- _Set exercise_: Rewrite all of the items below, replacing each occurrence of "Viewport" with "Window" and leaving everything else unchanged.

- _Supplied information_:
☆ ☆ ☆ ☆

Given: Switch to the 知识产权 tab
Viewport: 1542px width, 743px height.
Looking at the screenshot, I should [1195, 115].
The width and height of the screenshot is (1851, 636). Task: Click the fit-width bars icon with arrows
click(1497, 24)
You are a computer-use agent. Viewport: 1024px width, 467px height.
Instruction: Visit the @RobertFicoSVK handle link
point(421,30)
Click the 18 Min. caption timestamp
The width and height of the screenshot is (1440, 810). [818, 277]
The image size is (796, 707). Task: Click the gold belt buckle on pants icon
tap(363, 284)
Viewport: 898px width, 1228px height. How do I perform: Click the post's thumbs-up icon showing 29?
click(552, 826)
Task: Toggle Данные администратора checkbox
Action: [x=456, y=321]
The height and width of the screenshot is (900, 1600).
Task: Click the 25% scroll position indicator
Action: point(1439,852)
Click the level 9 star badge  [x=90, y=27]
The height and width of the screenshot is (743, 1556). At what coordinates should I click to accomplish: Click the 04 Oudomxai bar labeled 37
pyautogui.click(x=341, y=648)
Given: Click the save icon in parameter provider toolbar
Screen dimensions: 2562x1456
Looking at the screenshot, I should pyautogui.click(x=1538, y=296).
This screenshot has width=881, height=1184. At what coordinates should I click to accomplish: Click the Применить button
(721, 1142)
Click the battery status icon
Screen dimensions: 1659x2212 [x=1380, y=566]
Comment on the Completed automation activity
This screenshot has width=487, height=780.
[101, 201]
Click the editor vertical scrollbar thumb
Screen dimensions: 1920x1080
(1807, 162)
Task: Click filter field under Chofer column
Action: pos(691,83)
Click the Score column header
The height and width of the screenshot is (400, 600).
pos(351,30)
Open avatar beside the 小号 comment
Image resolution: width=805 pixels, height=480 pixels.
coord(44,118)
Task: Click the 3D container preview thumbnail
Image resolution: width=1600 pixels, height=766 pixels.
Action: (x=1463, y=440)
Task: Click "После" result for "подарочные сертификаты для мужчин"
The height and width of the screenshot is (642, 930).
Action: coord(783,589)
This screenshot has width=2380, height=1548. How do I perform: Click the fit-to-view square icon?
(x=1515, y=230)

☆ ☆ ☆ ☆

- _The completed task_:
Given: Switch to the 知识产权 tab
Window: 1542px width, 743px height.
Looking at the screenshot, I should [1195, 115].
The width and height of the screenshot is (1851, 636). Task: Click the fit-width bars icon with arrows
click(1497, 24)
You are a computer-use agent. Window: 1024px width, 467px height.
Instruction: Visit the @RobertFicoSVK handle link
point(421,30)
Click the 18 Min. caption timestamp
The width and height of the screenshot is (1440, 810). [818, 277]
The image size is (796, 707). Task: Click the gold belt buckle on pants icon
tap(363, 284)
Window: 898px width, 1228px height. How do I perform: Click the post's thumbs-up icon showing 29?
click(552, 826)
Task: Toggle Данные администратора checkbox
Action: [x=456, y=321]
The height and width of the screenshot is (900, 1600).
Task: Click the 25% scroll position indicator
Action: point(1439,852)
Click the level 9 star badge  [x=90, y=27]
The height and width of the screenshot is (743, 1556). At what coordinates should I click to accomplish: Click the 04 Oudomxai bar labeled 37
pyautogui.click(x=341, y=648)
Given: Click the save icon in parameter provider toolbar
Screen dimensions: 2562x1456
Looking at the screenshot, I should pyautogui.click(x=1538, y=296).
This screenshot has width=881, height=1184. At what coordinates should I click to accomplish: Click the Применить button
(721, 1142)
Click the battery status icon
Screen dimensions: 1659x2212 [x=1380, y=566]
Comment on the Completed automation activity
This screenshot has width=487, height=780.
[101, 201]
Click the editor vertical scrollbar thumb
Screen dimensions: 1920x1080
(1807, 162)
Task: Click filter field under Chofer column
Action: pos(691,83)
Click the Score column header
The height and width of the screenshot is (400, 600).
pos(351,30)
Open avatar beside the 小号 comment
Image resolution: width=805 pixels, height=480 pixels.
coord(44,118)
Task: Click the 3D container preview thumbnail
Image resolution: width=1600 pixels, height=766 pixels.
Action: (x=1463, y=440)
Task: Click "После" result for "подарочные сертификаты для мужчин"
The height and width of the screenshot is (642, 930).
Action: coord(783,589)
This screenshot has width=2380, height=1548. How do I perform: Click the fit-to-view square icon?
(x=1515, y=230)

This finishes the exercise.